Byliśmy gorsi taktycznie, technicznie i sprawnościowo. Tych kilka (dokładnie trzy!) strzałów na bramkę Kolumbii, to było jedyne statystyczne podsumowanie meczu. Skuteczność zerowa. I mimo, że pasji nie zabrakło, problem jest po prostu w umiejętnościach.

Polscy piłkarze, mimo że cześć z nich gra w porządnych klubach, są po prostu gorsi. Jakąś nadzieję dawały eliminacje, ale powiedzmy sobie szczerze, przeciwnicy (poza Danią) nie byli szczególnie wymagający. Na koniec łatwe zwycięstwo z Litwą podbiło nastroje.

Ale prawda jest brutalna. Współczesny futbol jest inny, niż kilka dekad temu. Świat w ciągu ostatnich dekad się rozwinął, piłkarze z Ameryki Południowej i Afryki grają w nie gorszych klubach, niż Polacy. Tam mają kontakt ze światowym poziomem. Także myśl trenerska mocno się zdemokratyzowała. Dziś Bogota, czy Dakar nie są specjalnie dalej od Londynu, czy Paryża, niż Warszawa. Świat piłki się zglobalizował. Trzeba za nim podążać, a my jakbyśmy o tym nie wiedzieli.

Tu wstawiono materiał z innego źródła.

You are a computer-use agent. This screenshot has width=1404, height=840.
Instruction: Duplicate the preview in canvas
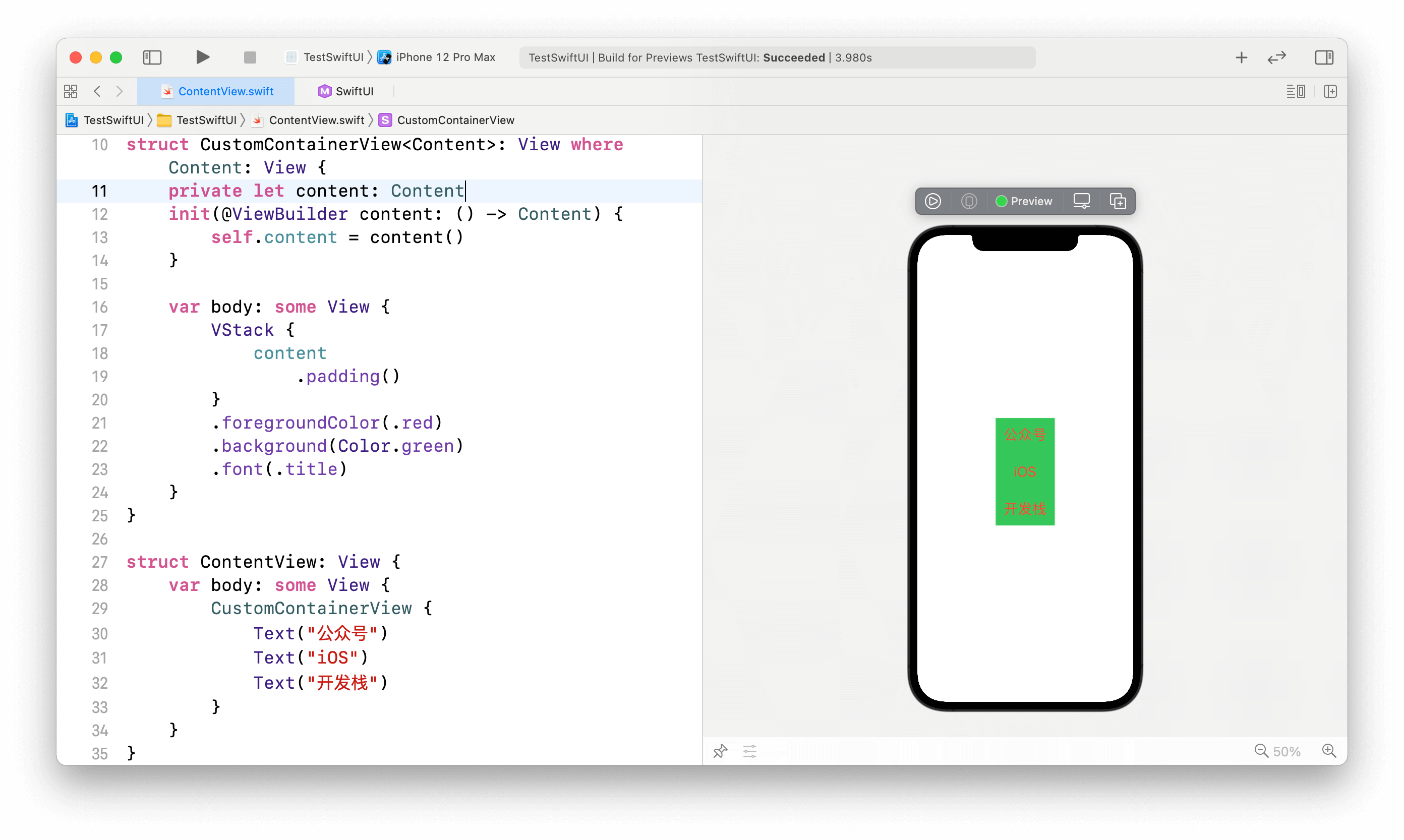(x=1118, y=201)
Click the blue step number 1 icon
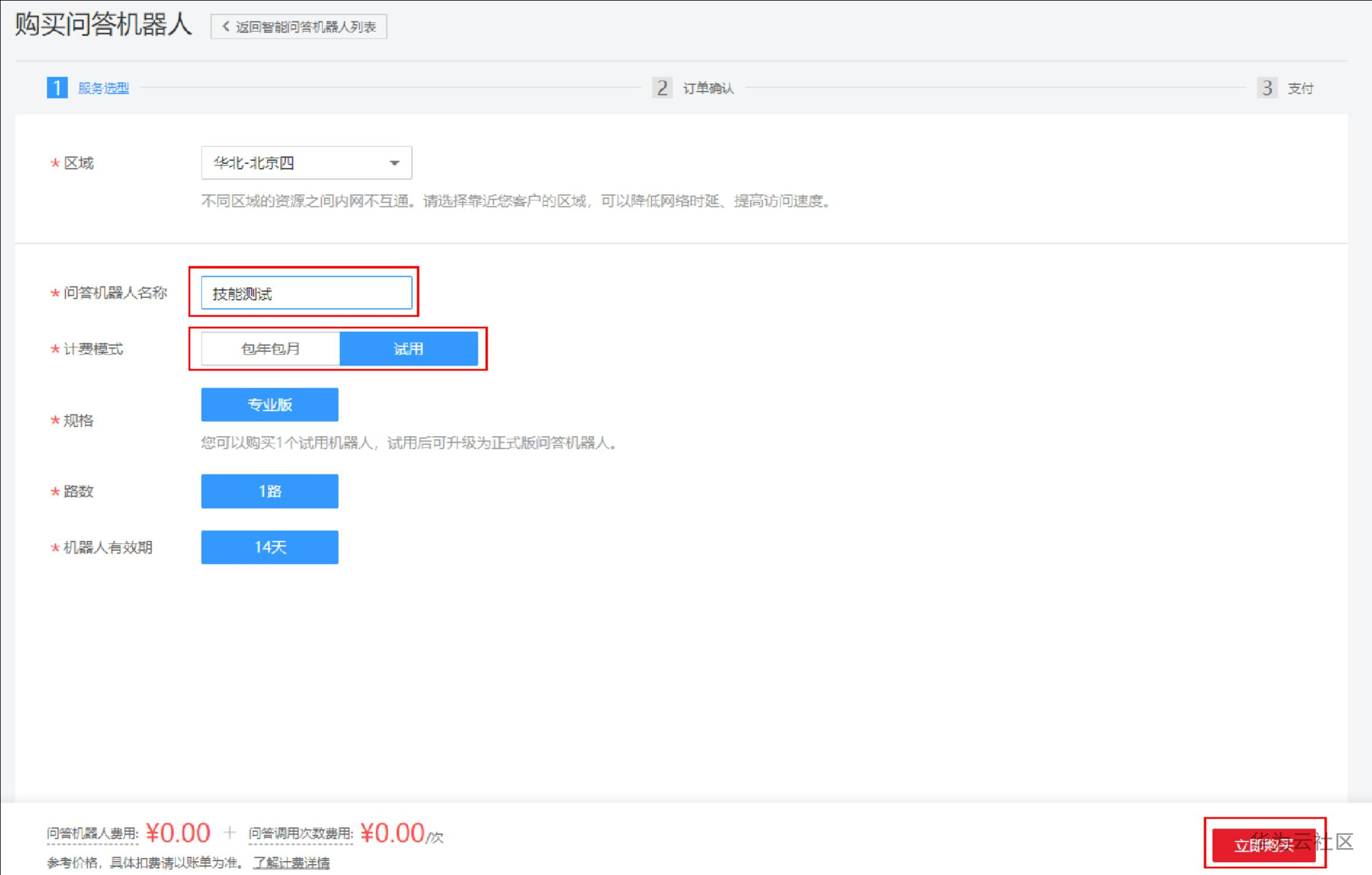Screen dimensions: 1372x875 (x=57, y=88)
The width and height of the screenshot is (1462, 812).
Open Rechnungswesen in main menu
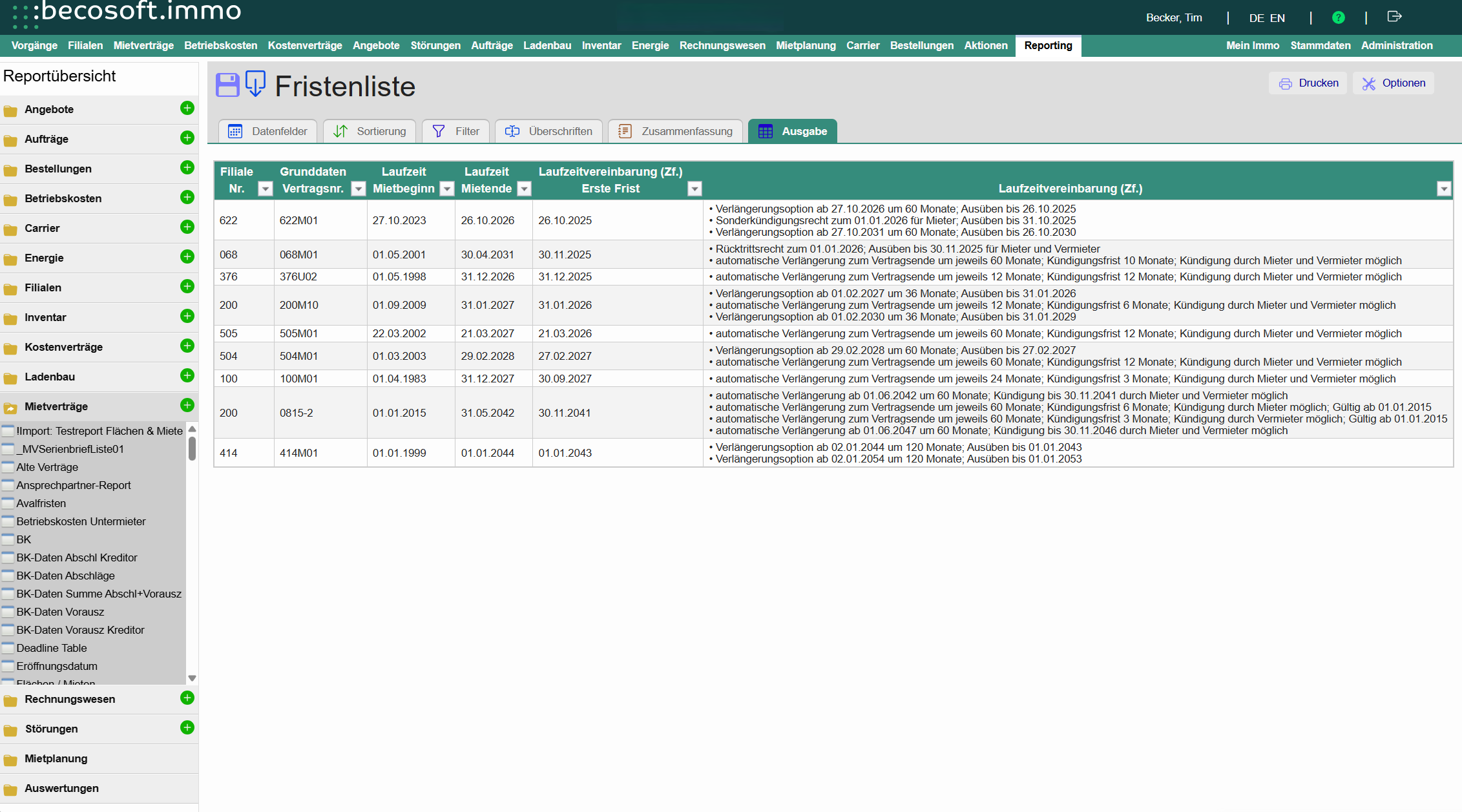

Cóż, jest smutek zamiast radości. Mundial za nami. W najgorszym z możliwych stylów. Z perspektywy rosyjskich aren polska jedenastka to zwykły obciach. Wstyd się przyznawać. A jeszcze dziś rano balon był tak rozdęty, nastroje tak entuzjastyczne. Cóż, mamy kolejny dowód, że zapatrzenie w kolory narodowe odbiera trzeźwość spojrzenia. Tacy jesteśmy. A mundial będzie toczył się dalej. Bez emocji, bez serca, bez nas.

Tylko o jedno proszę, by zdjąć z anteny te kretyńskie reklamy z polskimi mistrzami. Ten cały butik z szuwaksem reklamowany przez Lewandowskiego, energetyki z Turbo Grosikiem i Blachotrapez z Glikiem. Po dokonaniu panów piłkarzy tylko zniechęcają. Wypada być ciszej nad tą trumną.